Breathe In, Out. - Comments

  • @Darlig Twin
    I'm really sorry if it sounded completely negative, I tried to give advice to make it sound better and I probably did come off as sounding like a complete jerk....
    Your story was well with the dialogue, and how the story flowed through the use of dialogue only. That is something that is hard to do for most writers, without a lot of setting to back up what is going on in the story.
    The whole point I was trying to make is that Alex sounded more like she had a social anxiety disorder than just a blanketed term for anxiety.
    September 28th, 2013 at 06:30pm
  • @ Queen of Suburbia
    Wow, there was nothing positive in that comment at all...Never seen that before. xP

    In reference to Alex's personally/attitude, she was based off of me, and I have quite a bit of anxiety, sooo...I'll just leave it at that.

    Just a bit of advice. Normally when people comment on things they point out the weakness and the strengths and usually comment about events/happenings in the story. You just kind of broke it down bit by bit and only focused on the negative.
    Thanks anyway though. ^^
    September 28th, 2013 at 07:38am
  • Generally, Anxiety disorders are not like what you have described. The anxiety disorder Alex has sounds more like a Social Anxiety disorder than a Generalized anxiety disorder. Also teachers will typically not be privy to knowing if the student has a mental health disorder until an event occurs in the class, like a kid starting to hyperventilate when having to speak in front of the class. Also, they wouldn't be considered special ed for having a social anxiety disorder.

    You used a lot of explanation points in this story, and although it got the point across that Alex was very anxious I think it also was a bit redundant at the same time.

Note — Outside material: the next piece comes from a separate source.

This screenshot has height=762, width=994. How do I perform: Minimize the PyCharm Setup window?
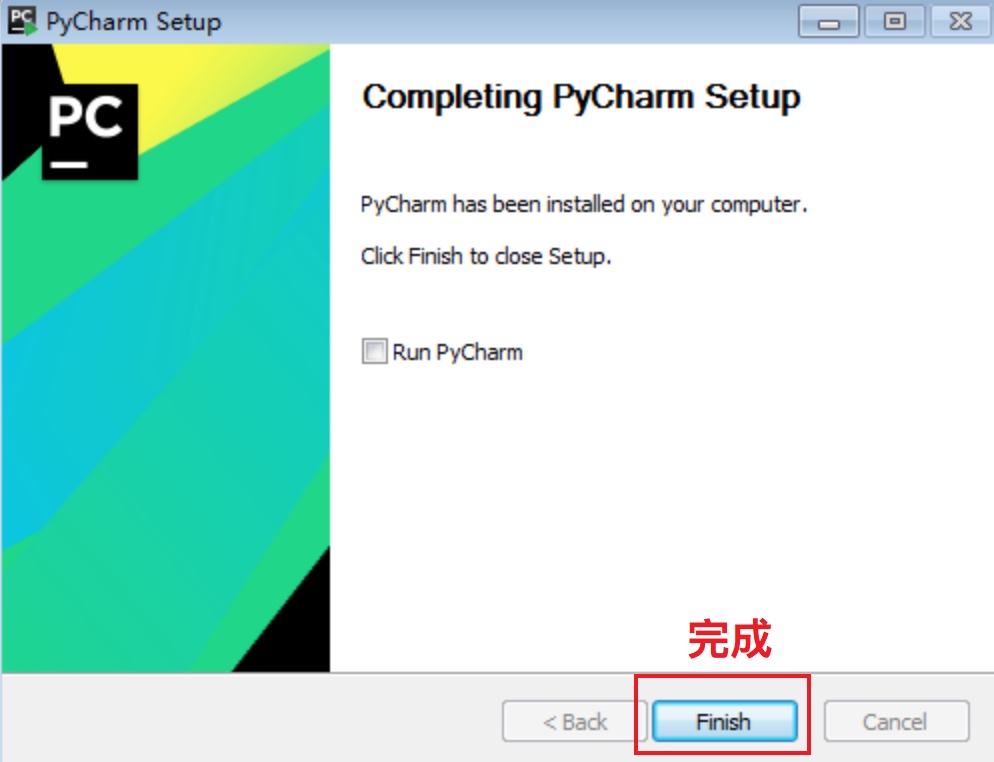pos(829,22)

    This story was very fast-paced and almost seemed a bit rushed. I think adding a little more suspense to it like having a few more examples of Alex in other social places would have benefited the story a lot and really showed how she had improved over time.
    September 28th, 2013 at 04:50am
  • Yay! I've been wanting to write a story very similar to this for awhile. I'm glad someone beat me to it ;) Anyways, I won't lie. I really do like this. I actually smiled when she spoke at the end. It made me so happy. Other than a couple grammar mistakes, this was really good. I hope you continue to write and go on with this story.
    July 14th, 2012 at 05:55am
  • I've never heard of Anxiety Disorder before, but it's interesting. I'm glad Alex finally spoke at the end. When the girl talks to Alex, it should be, "Hey." There were a couple missing commas, but otherwise it was good! Keep writing<3
    July 12th, 2012 at 11:27pm
  • Aww I feel so bad for Alex! I wish her dad could be more understanding and see how difficult it is for her to overcome her anxiety! Of course the fact that he doesn't understand is really realistic, so don't get me wrong, I like that element of the story. I also really like how we get to see what's going on in Alex's head when she starts to have anxiety attacks in response to people talking to her; great writing technique! And I love how she overcomes it to say "hi" in the end :) overall great first chapter, I can't wait to see where you go from here!